*SUPPLIED ENTRIES*
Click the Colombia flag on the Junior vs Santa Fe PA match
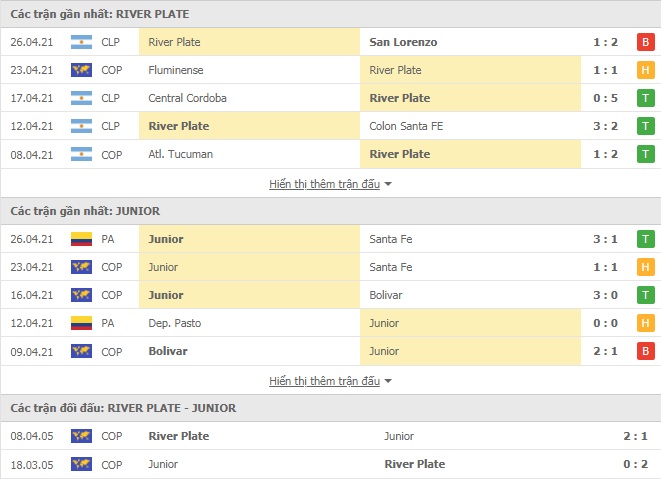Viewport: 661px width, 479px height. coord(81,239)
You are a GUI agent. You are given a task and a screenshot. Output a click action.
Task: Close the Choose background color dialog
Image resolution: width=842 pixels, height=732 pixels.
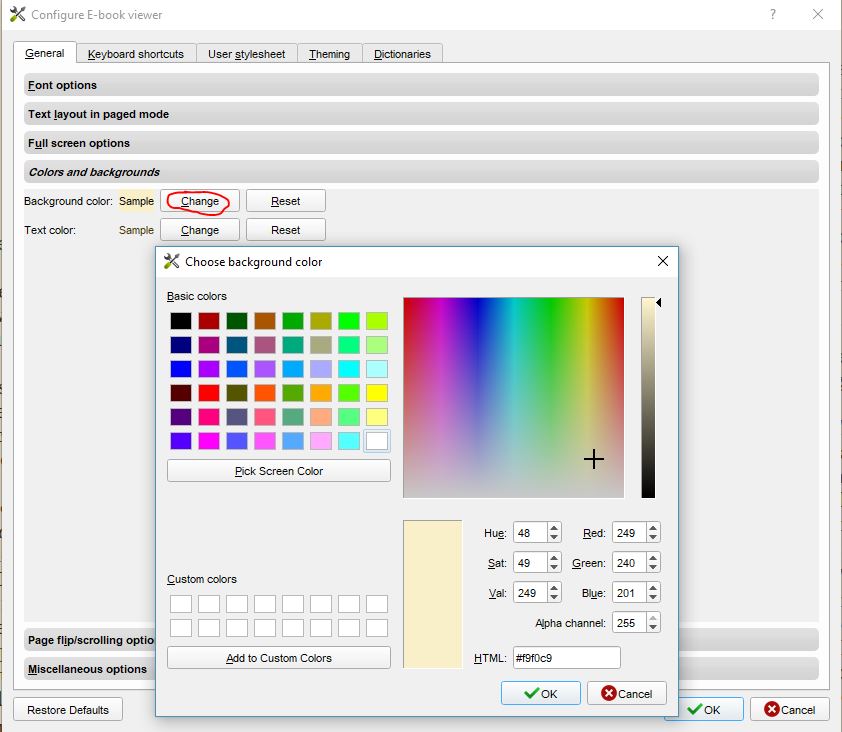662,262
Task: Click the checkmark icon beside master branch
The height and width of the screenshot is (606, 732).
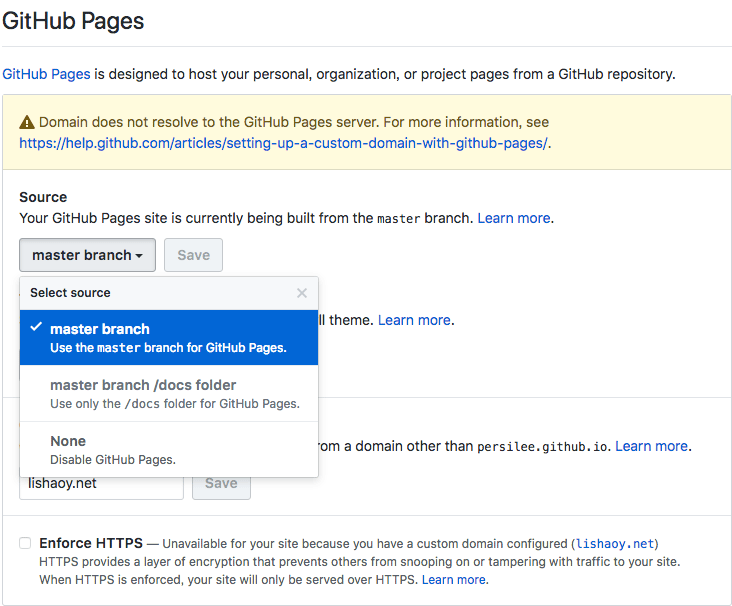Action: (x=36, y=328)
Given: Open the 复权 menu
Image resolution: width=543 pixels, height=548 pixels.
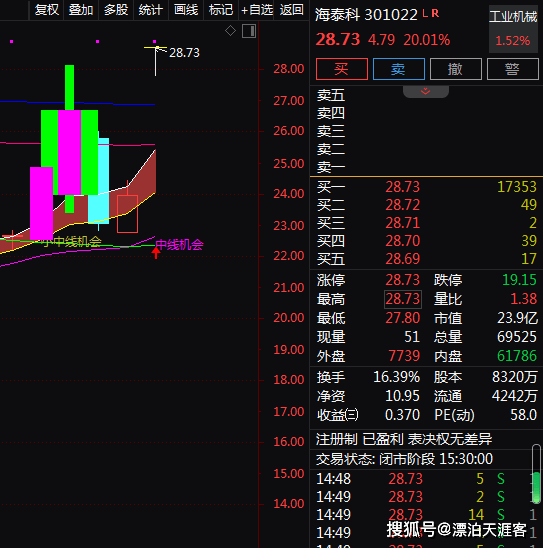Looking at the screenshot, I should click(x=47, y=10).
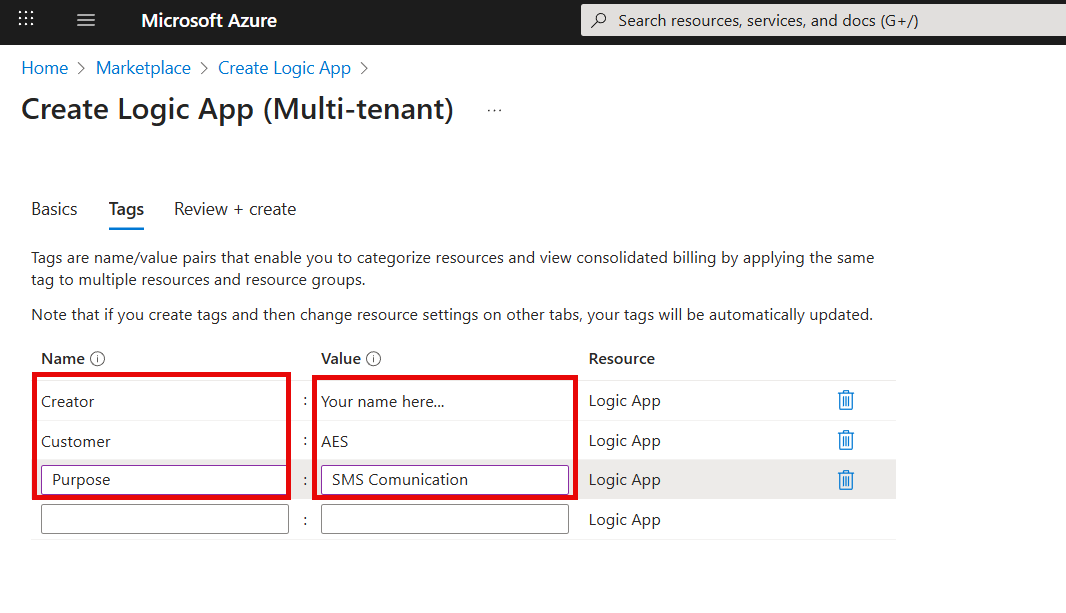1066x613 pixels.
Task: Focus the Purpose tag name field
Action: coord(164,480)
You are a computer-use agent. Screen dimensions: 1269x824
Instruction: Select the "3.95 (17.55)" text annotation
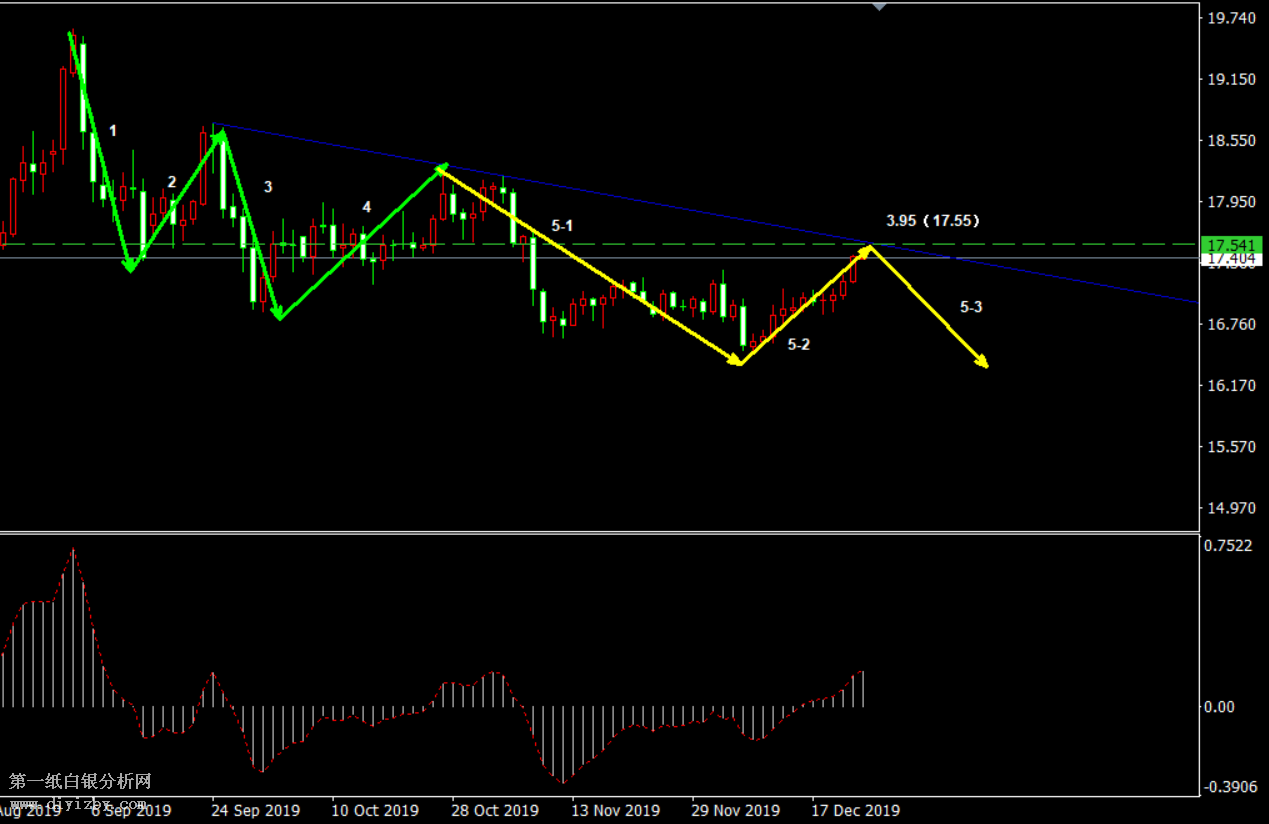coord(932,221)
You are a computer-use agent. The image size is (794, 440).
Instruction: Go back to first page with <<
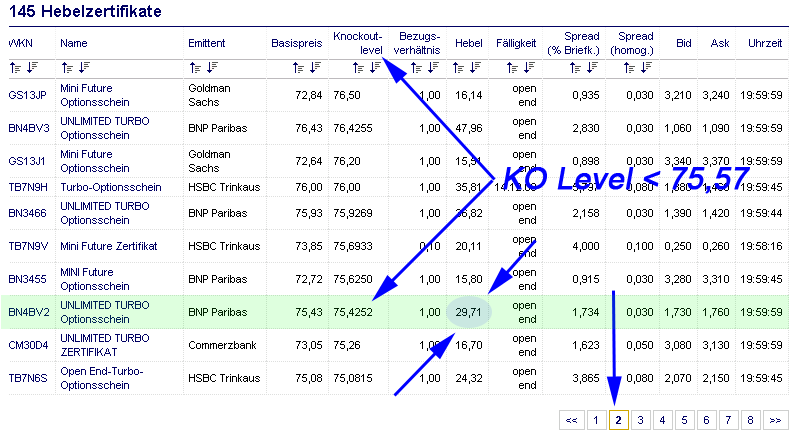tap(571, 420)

*WHAT THE EXERCISE ASKS*
Only the pictures are to be omitted; the records above must otherwise be reproduced exactly.

*RESPONSE TO THE TASK*
Click the Colombia flag on the Junior vs Santa Fe PA match
Viewport: 661px width, 479px height. coord(81,239)
You are a GUI agent. You are given a task and a screenshot. Output a click action.
Task: Close the Choose background color dialog
Image resolution: width=842 pixels, height=732 pixels.
662,262
Task: Click the checkmark icon beside master branch
The height and width of the screenshot is (606, 732).
Action: (x=36, y=328)
Given: Open the 复权 menu
Image resolution: width=543 pixels, height=548 pixels.
Looking at the screenshot, I should click(x=47, y=10).
1066x613 pixels.
Task: Focus the Purpose tag name field
Action: coord(164,480)
You are a computer-use agent. Screen dimensions: 1269x824
Instruction: Select the "3.95 (17.55)" text annotation
coord(932,221)
You are a computer-use agent. The image size is (794, 440).
Instruction: Go back to first page with <<
tap(571, 420)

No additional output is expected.